### MATERIAL SUPPLIED
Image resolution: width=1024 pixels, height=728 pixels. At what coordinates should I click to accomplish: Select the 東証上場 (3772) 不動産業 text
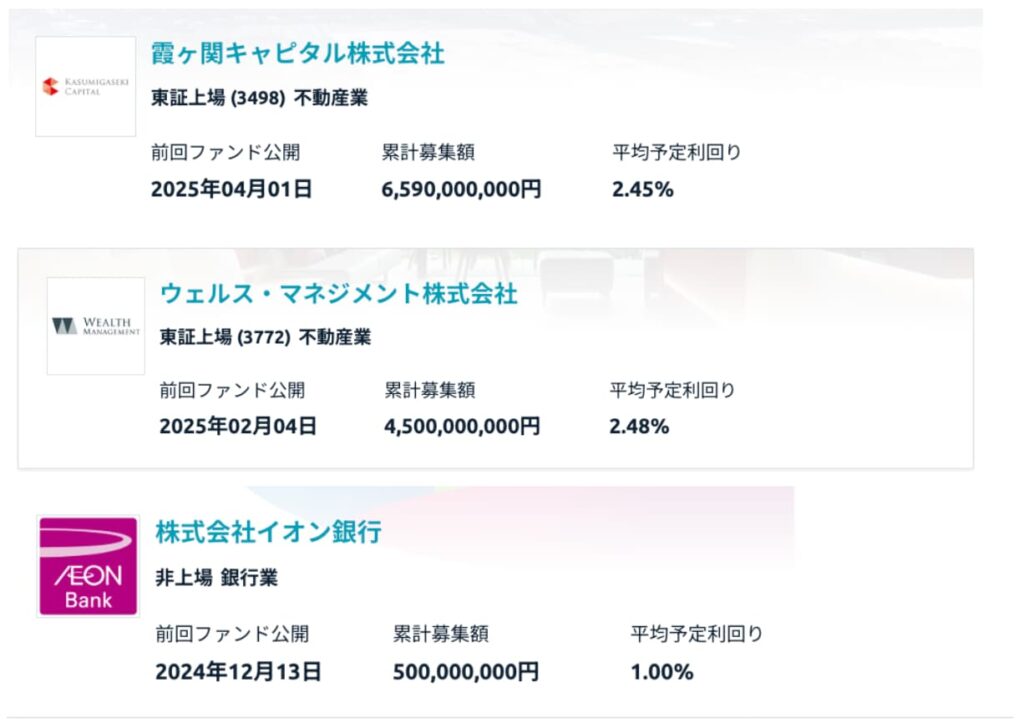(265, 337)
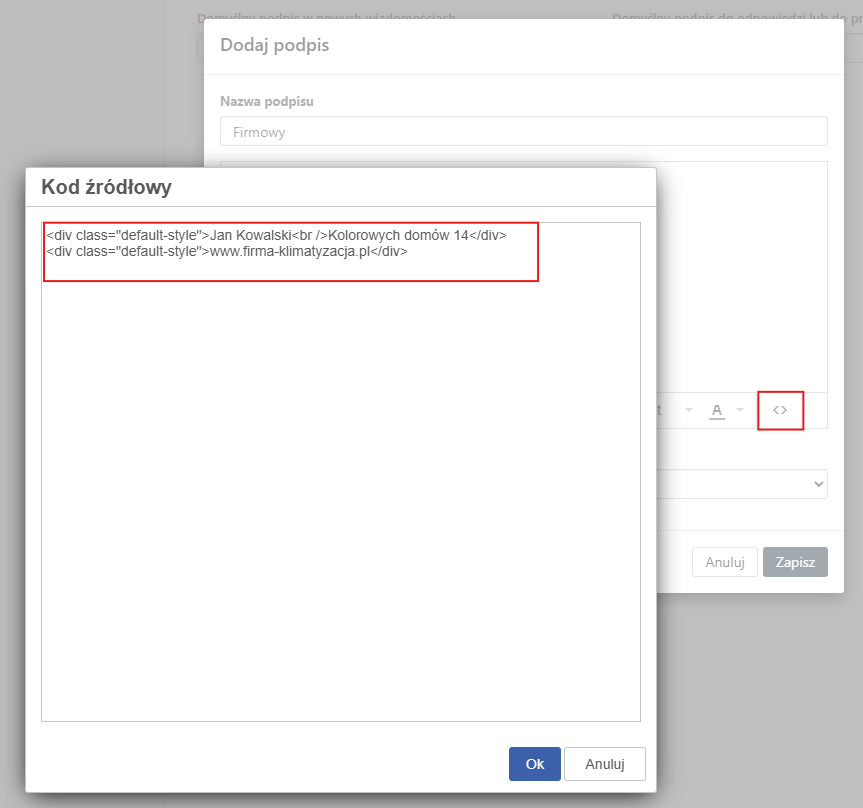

--

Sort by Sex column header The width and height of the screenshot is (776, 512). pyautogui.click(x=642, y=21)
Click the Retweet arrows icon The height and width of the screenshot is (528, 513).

* * *

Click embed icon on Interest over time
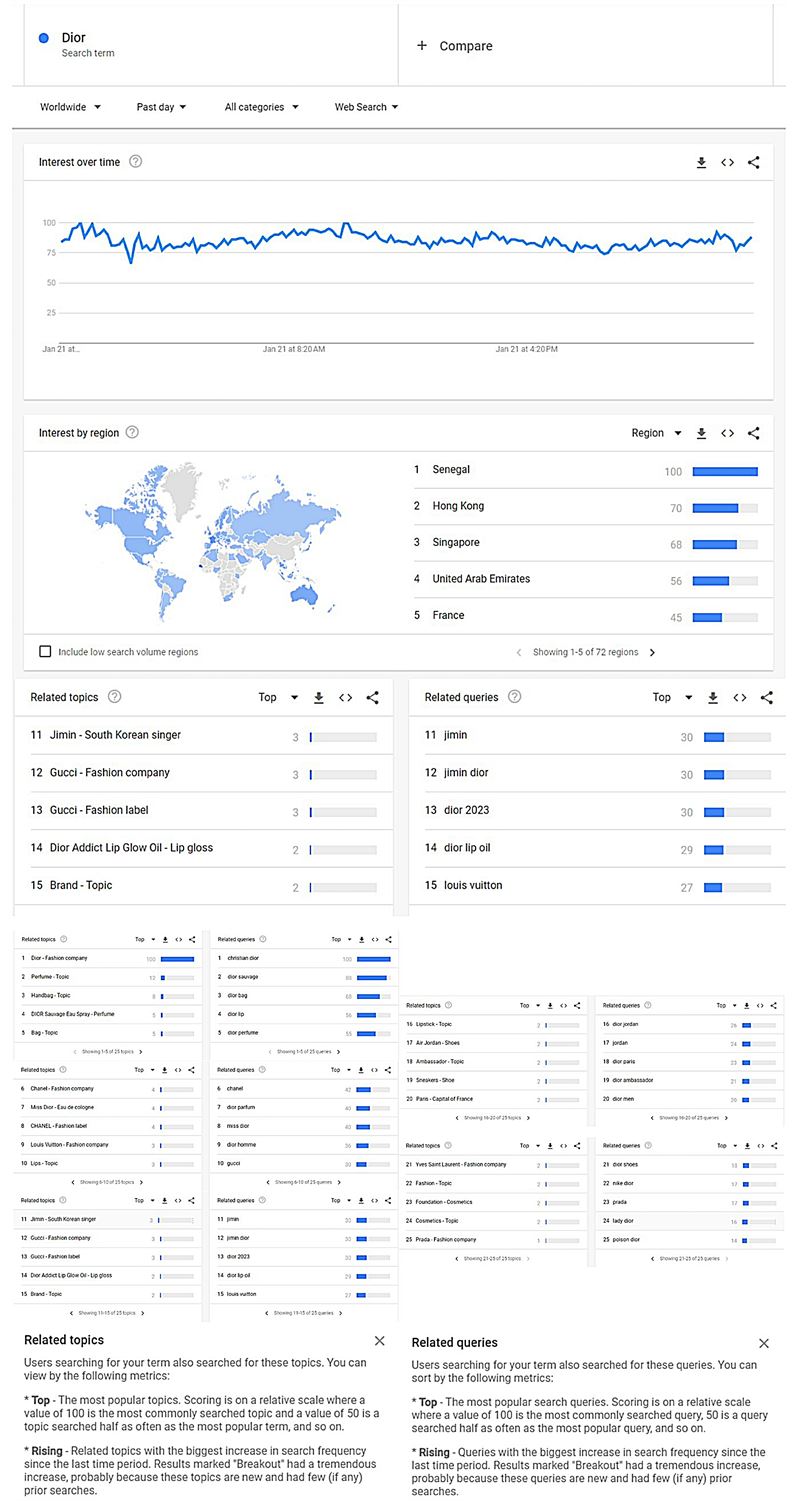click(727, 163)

### PROBLEM DETAILS
Working from the records above, find how many lines contain the string "screenshot" and answer with the bare number.

### RESPONSE BELOW
2